New Zealand rugby union player

Sam Gilbert (born 21 January 1999) is a New Zealand rugby union player who plays primarily as a fullback and centre. Since 2025, Gilbert has played for Irish club Connacht in the United Rugby Championship (URC).

==Career==
===Highlanders===
In 2020 Gilbert made his Super Rugby debut for the Highlanders in the first round of the inaugural season of Super Rugby Aotearoa against the Chiefs. Gilbert started on the right-wing. The Highlanders won 28–27.

In 2021, Gilbert earned more match-time with the Highlanders and became a mainstay for Otago during their 2021 campaign, which saw them reach the NPC Championship Grand Final.
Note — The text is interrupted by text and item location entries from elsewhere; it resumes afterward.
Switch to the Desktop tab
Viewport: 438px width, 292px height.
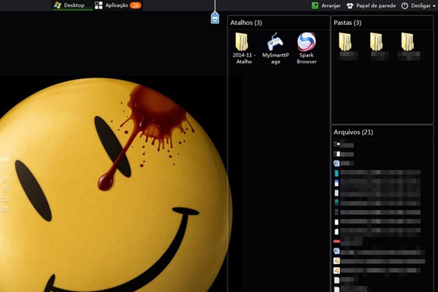[x=70, y=5]
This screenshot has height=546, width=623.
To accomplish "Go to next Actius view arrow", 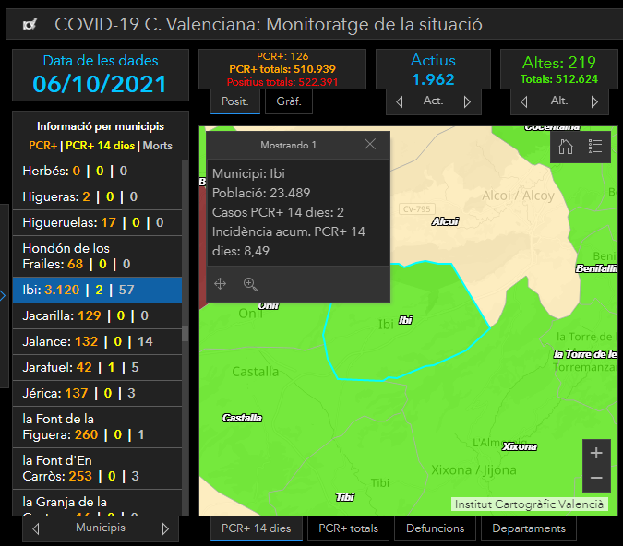I will coord(467,101).
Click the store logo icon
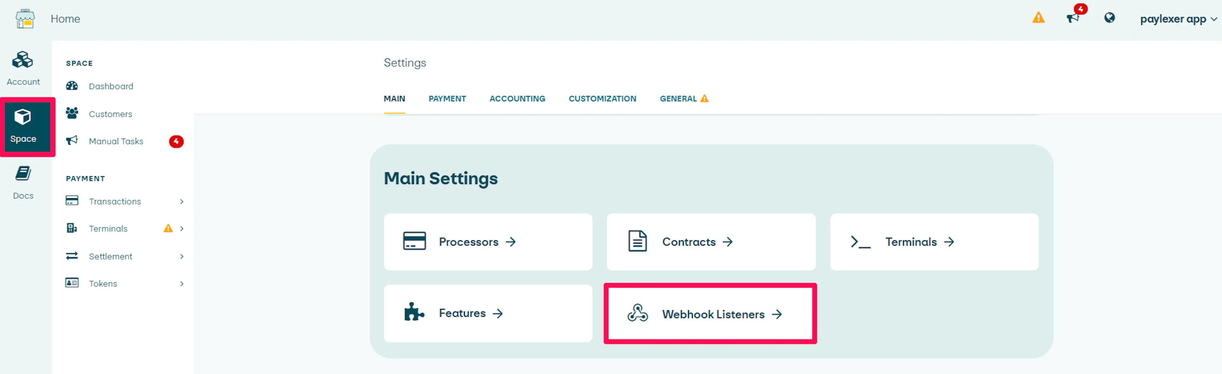Viewport: 1222px width, 374px height. pos(25,19)
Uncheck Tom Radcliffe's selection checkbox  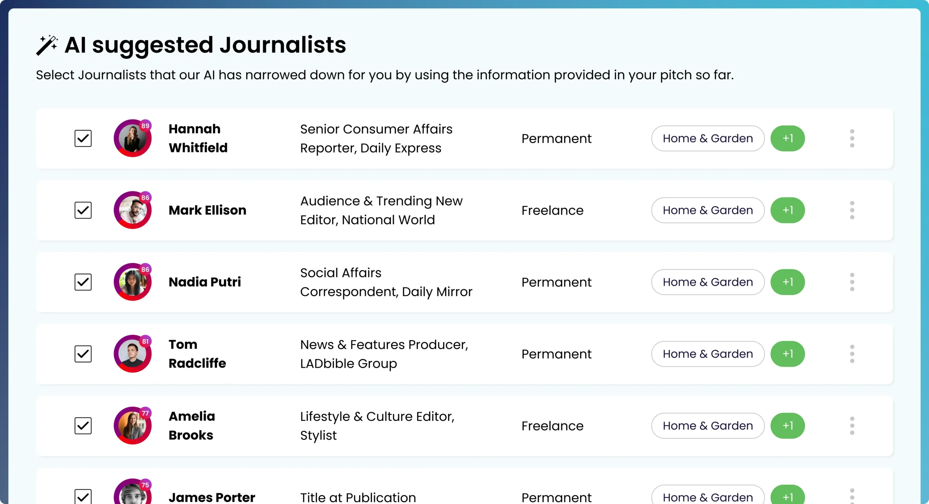(83, 354)
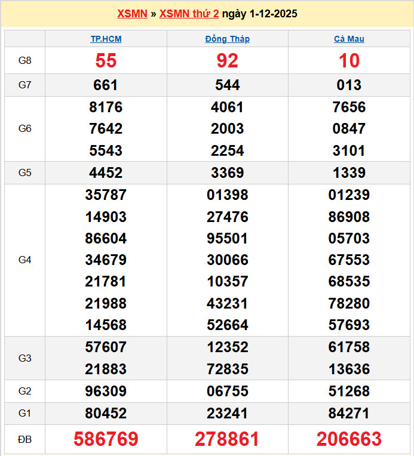This screenshot has height=456, width=414.
Task: Click the TP.HCM special prize number 586769
Action: coord(106,439)
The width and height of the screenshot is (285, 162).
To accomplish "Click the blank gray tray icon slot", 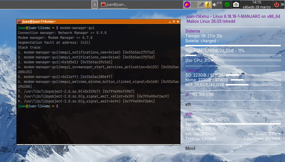I will pyautogui.click(x=194, y=5).
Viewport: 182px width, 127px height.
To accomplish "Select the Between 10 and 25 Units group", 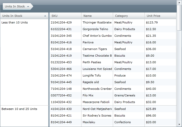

In 2022 Gilbert became a first-team outside back for the Highlanders, playing twelve of their fifteen season games. In Round 14 of the season, Gilbert, playing at first five-eighth for the Highlanders against the Waratahs, performed a "tip tackle" on opposing player Michael Hooper, who subsequently landed on his neck. Gilbert was given a red card and later received a five game suspension. The Highlanders went on to play another two matches in the season without Gilbert (Round 15, Quarter-finals).

In 2023, similar to 2022, Gibert was deployed across multiple positions in the backline. Having already played on the wings, at fullback, and as first five-eighth, Gilbert was moved to inside centre (initially in pre-season) beginning in Round 10 of the season. It was the 2023 season that Gilbert became the team's primary goal-kicker. Gilbert, overall, kicked 33 conversions and 12 penalty goals for the Highlanders.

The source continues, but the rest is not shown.